REDAZIONE REGGIO EMILIA

Da ’Ediltetti’ alla consulente Tattini. Diceva: "Ho tre albanesi che pago con soldini miei... "

La Cassazione: "Intervenne in plurime vicende di rilevante interesse per la cosca"

Da ’Ediltetti’ alla consulente Tattini. Diceva: "Ho tre albanesi che pago con soldini miei... "

Il maxiprocesso Aemilia a Reggio

di Alessandra Codeluppi

"Non ci serve minacciare troppo, perché se non li hanno (i soldi, ndr) non li hanno" e "se si continua si rischia la galera". Mentre usando un modo "gentile quelle aziende dove si va a recuperare i soldi un giorno potrebbero tornare utili". Così parlava nel gennaio 2012 Antonio Gualtieri a Roberta Tattini, la consulente finanziaria di Bologna condannata a 8 anni e 8 mesi per concorso esterno alla mafia in ‘Aemilia’, rito abbreviato. Il mese dopo Gualtieri le fece però capire che se gli imprenditori erano in difficoltà, lui poteva passare alle maniere forti: "Se mi fanno girare le p. sono più sanguinario di quello di laggiù...". E diceva di poter contare su fedelissimi: "Ho tre albanesi che pago con soldini miei... e questi qua darebbero anche il sangue per me... uno gli dici: "To spara" (...) Dico: "Di qua non vi muovete!... non si muovono... ma neanche... pure se vengono 10mila carabinieri". E Tattini diceva: "È la mafia". E Gualtieri: "E la miseria, gente di rispetto che è una cosa incredibile".

Gualtieri, nato a Cutro nel 1961, residente a Reggio, è stato condannato in ‘Aemilia’ come "capo" e "promotore" della cosca di ‘ndrangheta emiliana: col rito abbreviato, 12 anni confermati in Cassazione, più un anno di libertà vigilata a cui era attualmente sottoposto. Così lo delinea la Suprema Corte: "Intervenne in plurime vicende di rilevante interesse per la cosca, quali gli affari Blindo", ovvero l’acquisizione di contanti frutto di una rapina in cambio di dollari (progetto mai perfezionato), ma anche "gli affari Bergamo, fallimento Rizzi costruzioni" a Verona in cui ebbe "ruolo direttivo e su incarico di Nicolino Grande Aracri, collaborando coi vertici in un piano di parità". Al 416 bis, si aggiungono le estorsioni prluriaggravate a due imprenditori che operavano a Bergamo, nei cui confronti si collocano i dialoghi con Tattini. Oltreché l’emissione di fatture per operazioni inesistenti e la ricettazione in concorso nel 2012 di 60mila metri quadrati di piastrelle provento di truffa a favore delle cosche di Cutro e Gioiosa ionica, in parte stoccati in magazzini a Montecchio e a Gualtieri per il clan emiliano, valore 242mila euro. Le estorsioni riguardano due titolari di aziende e sono collegate perché uno di loro era debitore dell’altro. In un caso, per fatti a Reggio e Bergamo, nell’ottobre-dicembre 2011, in concorso con Tattini, Gualtieri intimò a un imprenditore di consegnare 40mila euro, poi giustificati con fatture, come corrispettivo per il proprio interessamento nel recupero crediti verso Postel di Roma a favore della ditta ddla vittima. Il titolare raccontò che Gualtieri si presentò come capo mafioso e lo minacciò di ritorsioni. Della cifra pretesa, gli diede solo 29.500 euro. La sua azienda ricevette bonifici di 245mila euro che coprivano il suo debito verso Postel che era di 260mila. Postel non dava i soldi perché aspettava il rilascio del Durc da parte dell’azienda.

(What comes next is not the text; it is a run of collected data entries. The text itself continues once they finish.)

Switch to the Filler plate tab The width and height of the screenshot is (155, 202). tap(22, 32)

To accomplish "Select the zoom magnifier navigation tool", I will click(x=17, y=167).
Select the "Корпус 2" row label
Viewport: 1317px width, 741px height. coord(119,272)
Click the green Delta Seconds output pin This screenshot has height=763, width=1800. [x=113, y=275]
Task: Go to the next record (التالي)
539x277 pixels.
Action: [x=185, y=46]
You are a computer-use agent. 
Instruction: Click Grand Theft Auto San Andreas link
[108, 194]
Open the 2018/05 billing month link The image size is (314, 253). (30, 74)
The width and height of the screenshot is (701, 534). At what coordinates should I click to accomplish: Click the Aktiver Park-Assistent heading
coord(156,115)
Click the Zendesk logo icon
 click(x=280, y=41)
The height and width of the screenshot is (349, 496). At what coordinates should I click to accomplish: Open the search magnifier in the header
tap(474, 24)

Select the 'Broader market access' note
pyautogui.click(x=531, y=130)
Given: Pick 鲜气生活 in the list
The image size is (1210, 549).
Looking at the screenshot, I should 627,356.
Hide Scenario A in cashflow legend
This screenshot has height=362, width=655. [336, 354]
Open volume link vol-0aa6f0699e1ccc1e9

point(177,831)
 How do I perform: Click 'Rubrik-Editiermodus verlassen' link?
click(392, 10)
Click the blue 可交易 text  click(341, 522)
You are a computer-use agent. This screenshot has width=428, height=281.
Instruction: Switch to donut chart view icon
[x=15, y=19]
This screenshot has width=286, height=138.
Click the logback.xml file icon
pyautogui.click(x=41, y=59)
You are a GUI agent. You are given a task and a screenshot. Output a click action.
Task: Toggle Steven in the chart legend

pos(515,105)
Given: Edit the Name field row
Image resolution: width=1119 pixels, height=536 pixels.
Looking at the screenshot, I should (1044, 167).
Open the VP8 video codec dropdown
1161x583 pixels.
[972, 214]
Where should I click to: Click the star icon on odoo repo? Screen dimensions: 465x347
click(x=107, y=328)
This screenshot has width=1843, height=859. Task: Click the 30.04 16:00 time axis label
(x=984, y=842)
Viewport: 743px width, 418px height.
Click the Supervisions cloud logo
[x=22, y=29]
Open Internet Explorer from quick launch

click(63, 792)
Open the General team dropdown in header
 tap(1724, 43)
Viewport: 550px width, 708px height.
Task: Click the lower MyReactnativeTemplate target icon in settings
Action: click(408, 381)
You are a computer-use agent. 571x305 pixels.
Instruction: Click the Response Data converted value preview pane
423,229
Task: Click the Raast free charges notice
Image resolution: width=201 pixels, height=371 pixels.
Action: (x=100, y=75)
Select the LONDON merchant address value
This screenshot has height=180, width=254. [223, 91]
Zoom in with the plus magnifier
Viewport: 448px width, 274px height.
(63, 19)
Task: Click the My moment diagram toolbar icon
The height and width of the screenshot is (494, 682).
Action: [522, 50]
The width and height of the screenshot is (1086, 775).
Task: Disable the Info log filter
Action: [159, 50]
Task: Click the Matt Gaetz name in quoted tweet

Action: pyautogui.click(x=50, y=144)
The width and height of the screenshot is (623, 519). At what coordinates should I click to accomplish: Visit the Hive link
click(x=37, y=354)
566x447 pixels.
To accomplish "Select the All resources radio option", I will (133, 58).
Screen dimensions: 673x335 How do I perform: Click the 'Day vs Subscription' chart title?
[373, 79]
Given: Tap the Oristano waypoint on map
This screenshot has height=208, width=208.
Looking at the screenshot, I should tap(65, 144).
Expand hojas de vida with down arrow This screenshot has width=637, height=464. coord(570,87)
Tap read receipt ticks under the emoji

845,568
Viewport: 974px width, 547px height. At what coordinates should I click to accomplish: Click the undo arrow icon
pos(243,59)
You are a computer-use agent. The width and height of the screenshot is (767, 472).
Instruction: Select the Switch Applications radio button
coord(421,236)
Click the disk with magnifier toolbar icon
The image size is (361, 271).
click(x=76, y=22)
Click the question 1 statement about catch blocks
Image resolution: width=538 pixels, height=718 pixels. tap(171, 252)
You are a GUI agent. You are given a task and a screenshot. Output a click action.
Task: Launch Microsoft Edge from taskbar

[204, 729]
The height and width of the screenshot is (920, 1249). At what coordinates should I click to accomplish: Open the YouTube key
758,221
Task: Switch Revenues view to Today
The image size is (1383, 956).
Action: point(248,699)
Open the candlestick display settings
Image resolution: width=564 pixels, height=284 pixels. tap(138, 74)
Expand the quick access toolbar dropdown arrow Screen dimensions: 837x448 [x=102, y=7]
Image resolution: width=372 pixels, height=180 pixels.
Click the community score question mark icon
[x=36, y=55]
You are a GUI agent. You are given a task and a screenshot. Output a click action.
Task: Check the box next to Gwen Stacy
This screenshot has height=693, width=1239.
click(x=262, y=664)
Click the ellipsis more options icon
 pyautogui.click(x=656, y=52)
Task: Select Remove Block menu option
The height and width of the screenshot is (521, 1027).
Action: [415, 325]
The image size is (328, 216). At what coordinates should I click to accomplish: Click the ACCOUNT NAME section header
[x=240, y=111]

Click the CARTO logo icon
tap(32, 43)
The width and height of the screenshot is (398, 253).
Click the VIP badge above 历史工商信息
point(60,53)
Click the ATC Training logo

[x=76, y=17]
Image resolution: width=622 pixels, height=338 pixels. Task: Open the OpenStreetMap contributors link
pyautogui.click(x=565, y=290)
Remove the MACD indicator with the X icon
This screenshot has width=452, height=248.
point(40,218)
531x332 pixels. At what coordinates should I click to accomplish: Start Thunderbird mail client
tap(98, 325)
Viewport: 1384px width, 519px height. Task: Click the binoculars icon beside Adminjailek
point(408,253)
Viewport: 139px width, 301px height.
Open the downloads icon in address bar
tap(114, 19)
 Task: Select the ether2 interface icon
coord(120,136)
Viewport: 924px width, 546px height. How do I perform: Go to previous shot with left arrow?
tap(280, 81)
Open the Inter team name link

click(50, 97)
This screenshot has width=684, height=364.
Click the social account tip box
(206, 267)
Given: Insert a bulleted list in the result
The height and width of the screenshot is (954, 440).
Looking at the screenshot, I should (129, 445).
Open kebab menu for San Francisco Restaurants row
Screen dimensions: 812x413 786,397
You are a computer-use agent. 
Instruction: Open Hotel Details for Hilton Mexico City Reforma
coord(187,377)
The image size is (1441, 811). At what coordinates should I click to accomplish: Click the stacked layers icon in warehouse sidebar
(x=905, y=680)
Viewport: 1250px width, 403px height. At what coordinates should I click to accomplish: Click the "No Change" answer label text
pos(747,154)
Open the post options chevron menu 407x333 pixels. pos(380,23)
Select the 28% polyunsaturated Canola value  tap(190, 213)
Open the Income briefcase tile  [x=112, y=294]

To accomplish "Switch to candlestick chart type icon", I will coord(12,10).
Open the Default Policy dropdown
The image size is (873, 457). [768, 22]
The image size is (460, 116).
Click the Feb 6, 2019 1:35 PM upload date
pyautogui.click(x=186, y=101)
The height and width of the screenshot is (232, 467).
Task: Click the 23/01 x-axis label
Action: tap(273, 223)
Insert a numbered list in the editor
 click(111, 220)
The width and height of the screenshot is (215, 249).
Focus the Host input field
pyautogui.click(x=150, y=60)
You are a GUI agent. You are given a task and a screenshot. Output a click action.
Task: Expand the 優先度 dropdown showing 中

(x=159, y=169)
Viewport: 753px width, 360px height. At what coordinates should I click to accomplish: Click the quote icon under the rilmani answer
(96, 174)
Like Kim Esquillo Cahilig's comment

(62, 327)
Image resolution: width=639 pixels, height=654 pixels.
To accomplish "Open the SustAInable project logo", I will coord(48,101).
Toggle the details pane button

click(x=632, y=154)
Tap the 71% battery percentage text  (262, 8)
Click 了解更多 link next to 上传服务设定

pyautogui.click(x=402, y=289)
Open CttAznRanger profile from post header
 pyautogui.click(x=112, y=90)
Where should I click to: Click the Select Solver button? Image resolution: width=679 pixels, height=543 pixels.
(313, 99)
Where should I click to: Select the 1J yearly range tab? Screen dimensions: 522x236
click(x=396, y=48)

"Gualtieri - ha rilevato la Cassazione - entrò in contatto con il titolare quando lui versava già in difficoltà economiche e, pur senza aver finanziato la ditta, iniziò subito a operare il recupero crediti che la società vantava verso terzi", cioè il secondo imprenditore, "qualificandosi come esponente di spicco di una potente famiglia calabrese e pretendendo, peraltro, da lui, il 50% dei crediti recuperati". Ed ecco l’altra vicenda, avvenuta tra Reggio e Bergamo nell’ottobre 2011-giugno 2012. In concorso con Tattini e l’albanese Elezaj Bilbil (condannato a 5 anni), a fronte di presunto debito verso la precedente ditta, quantificato da Gualtieri in oltre un milione, lui intimò al secondo titolare di consegnare 87mila euro. Lo minacciò dicendo anche di aver ordinato ai suoi sodali di seguire gli spostamenti suoi e dei familiari. Il secondo titolare versò all’azienda creditrice 87mila euro e fece anche altri bonifici da 20mila euro. Infine, tra Reggio, Verona, Bergamo, nel giugno 2011-giugno 2012, fu intimato al titolare creditore dell’altro, come corrispettivo dell’attività di recupero denaro, di versare il 50% del debito giustificato con fatture false. L’imprenditore ricevette un bonifico da 87mila euro dall’altra società, poi consegnò a Gualtieri otto assegni da 10mila euro l’uno, più uno da 8.700. Gualtieri emise fattura utilizzando la propria ditta ‘Ediltetti’ giustificando con lavori di manutenzione del tetto di una casa in provincia di Alessandria della ditta creditrice. Poi il titolare verso altri 49.500 euro.